I wrote about all this ADW Capital Partners nonsense a while back but no one seemed to think it was unusual a Senator’s son had a hedge fund in the basement. So I sort of gave up. We seemed well on our way to the same sort of senatorial kleptocracy that destroyed ancient Rome and this was not even a sideshow to the main circus. I get it. No One Cares.

The Senator has since continued to make life miserable for artists.  Recently he and the kooky senator from Kentucky put a “hold” on the Case Act in the Senate. The CASE Act is a voluntary copyright small claims court proposal. It enjoys widespread support in the House (410-6) and Senate. But it will never be voted on because Senate rules allow a single Senator to block a bill.  That seems unconstitutional to me as well.

Whenever Wyden does something like this I poke around in his campaign finances.  And this time just for the hell of it, I decided to look at what his son’s hedge fund was doing. I hadn’t checked in a while and was surprised to see  ADW Capital Management and ADW Capital Partners now have over 300 million dollars. Is it any surprise a Senator’s son can raise $300 million dollars?  Credence Clearwater Revival would not be surprised. He also has hired one employee since his basement days.  So two folks manage a 300 million dollar hedge fund out of a 700 square foot suite in Manhattan.  I guess that’s normal.

ADW Capital Management and ADW Capital Management Partners Holdings according to WhaleWisdom.com

I went to Whalewisdom.com to look up the holdings. An odd set of companies.  A very small set of companies. Four companies in total. Plus something derivative traders call a “covered call” strategy.  I’ve never seen a hedge fund with such concentrated holdings. The second hedge fund has three of the same four companies.  Weird. He’s also doing quite poorly this year. But hey, maybe there is some real science behind this. You don’t make money doing what everyone else does.

RACE is Ferrari.  And it’s coupled with the sale of “calls.”  Essentially a bet the stock won’t rise.

EVI is a dry cleaning supply, equipment, service, and franchise business. Mostly in Carribean and South/Central America.

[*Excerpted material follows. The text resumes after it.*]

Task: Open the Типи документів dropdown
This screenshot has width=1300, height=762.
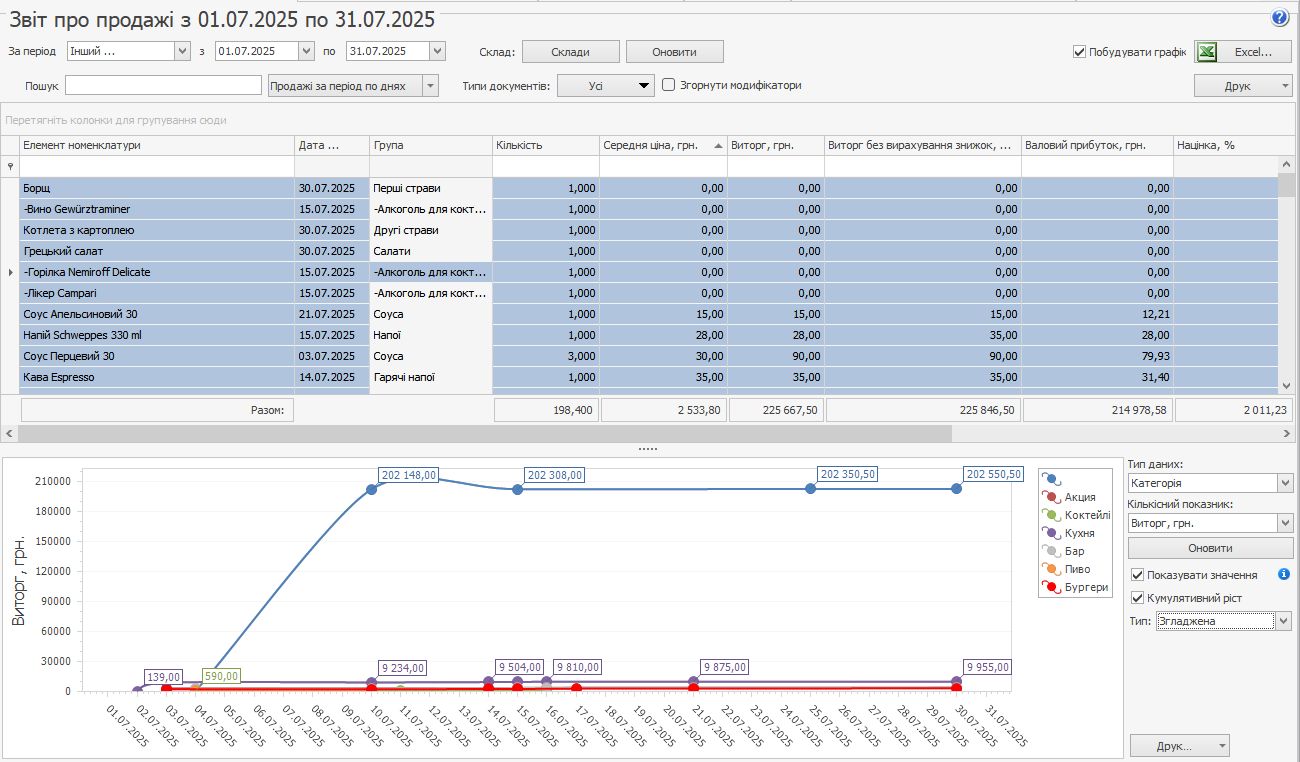Action: 605,86
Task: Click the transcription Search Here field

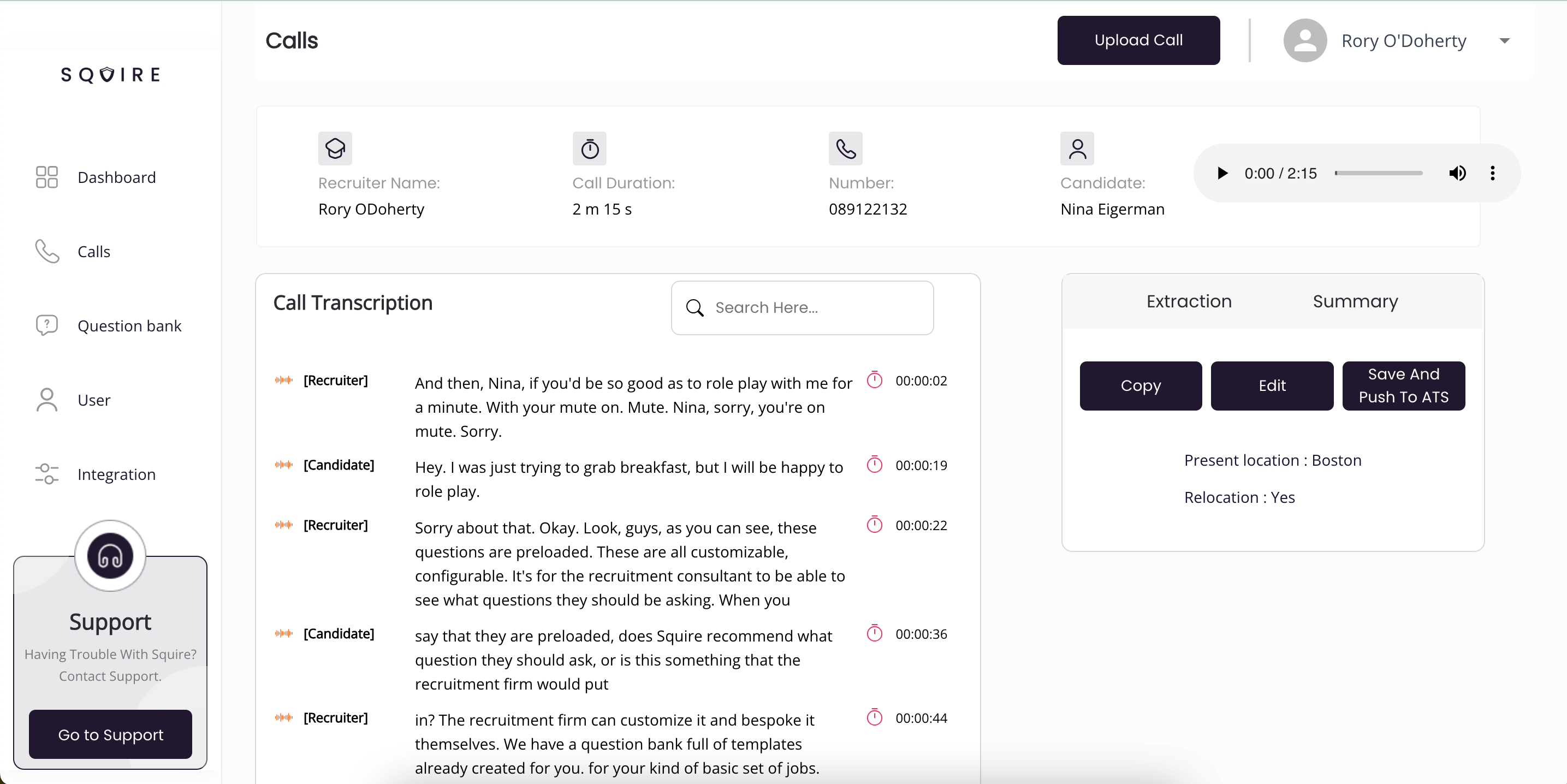Action: (815, 308)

SIC is basically a distributor of stone countertops and such.


The last is ParTechnology which seems to be a maker of restaurant point of sales software. As I was typing this into a search engine I got “PAR government” as an auto-suggestion. I assumed it must be a similarly named unrelated company. Because PAR Technology is a restaurant point of sales software company and there is no mention of a defense and intelligence division on their website. However, a quick search of the SEC website turned up a Form 10-Q that confirmed PAR Government was indeed a subsidiary of the restaurant point of sales company. Interesting.

According to the website GovernmentContractsWon.com, in 2018 Par Technology won 27 defense contracts for a total of $21,652,632. Over the last two decades, this company has won 187 defense contracts worth almost $300 million. This amount would not include pure intelligence agency contracts as generally those are classified.

There is also another subsidiary of ParTechnology called Rome Research Corporation. This is another defense intelligence contractor based at the same address.  According to GovernmentContractsWon.com this company has received a whopping $567,265,220 in defense/intelligence contracts since 2000.  Since they share the same parent company it is possible some contracts are counted twice. But I didn’t immediately see any overlap.

Okay. I guess I’m burying the lede here, but it would appear that the defense/intelligence subsidiaries discreetly tucked into PAR Technology Corporation are not the tail at all. No, they seem to be the dog. And between ADW Capital Partners and ADW Capital Management,  Adam Wyden, son of Senator Wyden, controls 20% of these companies.

And guess who sits on the Senate Select Committee on Intelligence?

JFC! Shouldn’t someone investigate this shit?

Also, next time Wyden takes a stand on civil liberties, government spying or drone strikes? Remember it’s utter bullshit. His son seems to be waist-deep in all of it.  So Sen Wyden doesn’t know? I don’t believe it for a minute.